3D localization from 2D X-ray projection.

Purpose: Most cardiology procedures are guided using X-ray (XR) fluoroscopy. However, the projective nature of the XR fluoroscopy does not allow for true depth perception as required for safe and efficient intervention guidance in structural heart diseases. For improving guidance, different methods have been proposed often being radiation-intensive, time-consuming, or expensive. We propose a simple 3D localization method based on a single monoplane XR projection using a co-registered centerline model.

Methods: The method is based on 3D anatomic surface models and corresponding centerlines generated from preprocedural imaging. After initial co-registration, 2D working points identified in monoplane XR projections are localized in 3D by minimizing the angle between the projection lines of the centerline points and the working points. The accuracy and reliability of the located 3D positions were assessed in 3D using phantom data and in patient data projected to 2D obtained during placement of embolic protection system in interventional procedures.
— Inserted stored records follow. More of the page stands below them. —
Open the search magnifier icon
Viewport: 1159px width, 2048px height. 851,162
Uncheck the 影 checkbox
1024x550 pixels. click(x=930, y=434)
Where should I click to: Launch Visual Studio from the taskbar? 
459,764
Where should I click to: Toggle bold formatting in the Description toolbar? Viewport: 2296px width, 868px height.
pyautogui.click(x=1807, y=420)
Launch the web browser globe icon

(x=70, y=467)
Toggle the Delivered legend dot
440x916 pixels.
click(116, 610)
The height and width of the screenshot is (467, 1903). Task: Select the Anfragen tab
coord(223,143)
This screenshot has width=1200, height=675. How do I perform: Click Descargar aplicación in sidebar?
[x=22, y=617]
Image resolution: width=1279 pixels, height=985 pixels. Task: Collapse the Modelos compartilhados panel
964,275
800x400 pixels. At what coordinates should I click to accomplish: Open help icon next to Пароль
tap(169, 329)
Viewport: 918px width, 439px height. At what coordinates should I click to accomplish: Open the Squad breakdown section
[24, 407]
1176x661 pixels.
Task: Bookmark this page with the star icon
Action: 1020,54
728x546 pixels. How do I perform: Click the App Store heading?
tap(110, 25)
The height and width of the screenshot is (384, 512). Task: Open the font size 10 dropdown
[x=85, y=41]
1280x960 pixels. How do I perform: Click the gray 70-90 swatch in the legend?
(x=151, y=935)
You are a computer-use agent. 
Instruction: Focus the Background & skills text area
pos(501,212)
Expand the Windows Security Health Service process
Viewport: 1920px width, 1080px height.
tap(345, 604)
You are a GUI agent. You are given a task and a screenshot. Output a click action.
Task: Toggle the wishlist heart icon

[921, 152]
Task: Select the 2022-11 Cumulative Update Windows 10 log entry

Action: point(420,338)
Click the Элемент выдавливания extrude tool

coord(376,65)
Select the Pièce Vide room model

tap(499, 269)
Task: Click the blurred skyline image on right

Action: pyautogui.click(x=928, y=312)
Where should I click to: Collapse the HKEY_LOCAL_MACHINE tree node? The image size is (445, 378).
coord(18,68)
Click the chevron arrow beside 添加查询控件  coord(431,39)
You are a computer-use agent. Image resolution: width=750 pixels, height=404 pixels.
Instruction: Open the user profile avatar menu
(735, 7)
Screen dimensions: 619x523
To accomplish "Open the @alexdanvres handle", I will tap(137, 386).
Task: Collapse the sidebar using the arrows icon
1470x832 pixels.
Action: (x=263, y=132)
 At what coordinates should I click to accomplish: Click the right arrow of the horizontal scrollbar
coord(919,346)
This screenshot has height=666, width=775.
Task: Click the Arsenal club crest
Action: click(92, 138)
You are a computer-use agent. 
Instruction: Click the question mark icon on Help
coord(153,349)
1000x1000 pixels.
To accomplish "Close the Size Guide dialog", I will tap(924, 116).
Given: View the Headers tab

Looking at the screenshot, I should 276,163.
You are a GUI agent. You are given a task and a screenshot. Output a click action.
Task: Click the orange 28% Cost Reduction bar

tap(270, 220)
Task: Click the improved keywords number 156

Results: With the proposed methods, 2D working points identified in monoplane XR could be successfully located in the 3D phantom and in the patient-specific 3D anatomy. Accuracy in the phantom (3D) resulted in 1.6 mm (± 0.8 mm) on average, and 2.7 mm (± 1.3 mm) on average in the patient data (2D).

Conclusion: The use of co-registered centerline models allows reliable and accurate 3D localization of devices from a single monoplane XR projection during placement of the embolic protection system in TAVR. The extension to different vascular interventions and combination with automatic methods for device detection and registration might be promising.